Wiki-Based Game Classifications

Dr Jeff Brand, lecturer at Bond University, recently suggested a simple way for the government to save money in these troubling economic times: get rid of all classification bodies, which he estimates would easily save $300 million a year. His reasoning:

Over 75 per cent of games rated by Australia's Classification Board are labeled G or PG, while thousands of other games that Australians can download and play via online networks (including massively multiplayer games and the entire games collection on Apple's App Store for iPhone) receive no rating at all.

If one combines this with another one of Brand's ideas it's getting interesting.

Brand explains that digital game content is regulated by the market, industry self-regulation and government institutions: all models representing the 20th century. In a networked economy, however, alternative models exist to serve these content gatekeeping functions and help to close the lags and limitations that plague these models. This holds even more true given the growing appeal of games to an adult audience.

A classification body is first and foremost based on the principle to inform the choices of the public. Using technology based on the principles of openness, peering, sharing and acting globally would ensure that it properly fulfilled this function: A wiki-based user generated classification scheme would allow consumers to provide feedback on the appropriateness of the ratings. Purchasing decision would therefore be based on a much broader set of information.

This doesn't mean that classification bodies are entirely abolished but rather meaningfully amended.

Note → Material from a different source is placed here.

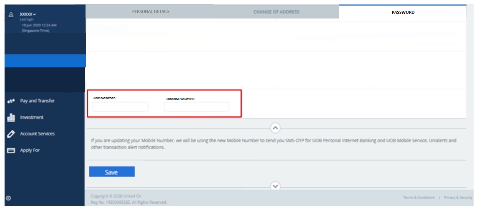
Task: Focus the New Password input field
Action: coord(120,107)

Utilizing the concept of collective intelligence, community standards would be best represented by the aggregated views of large numbers of people who belong to the community in question. Thousands of community members could supplement the view of just a handful classification officers; hereby the regulators could be fair more assured of making decisions that reflect the desires of those for whom the content is actually intended.

The side benefit: The content is assessed by people who are experts in its consumption; they possess the time and the skills.

Current classification systems are designed to systematically ignore the views of those they are supposed to protect. A flexible and responsive scheme based on user participation would empower the community by allowing their members to actively engage in deciding what they will watch, play and read.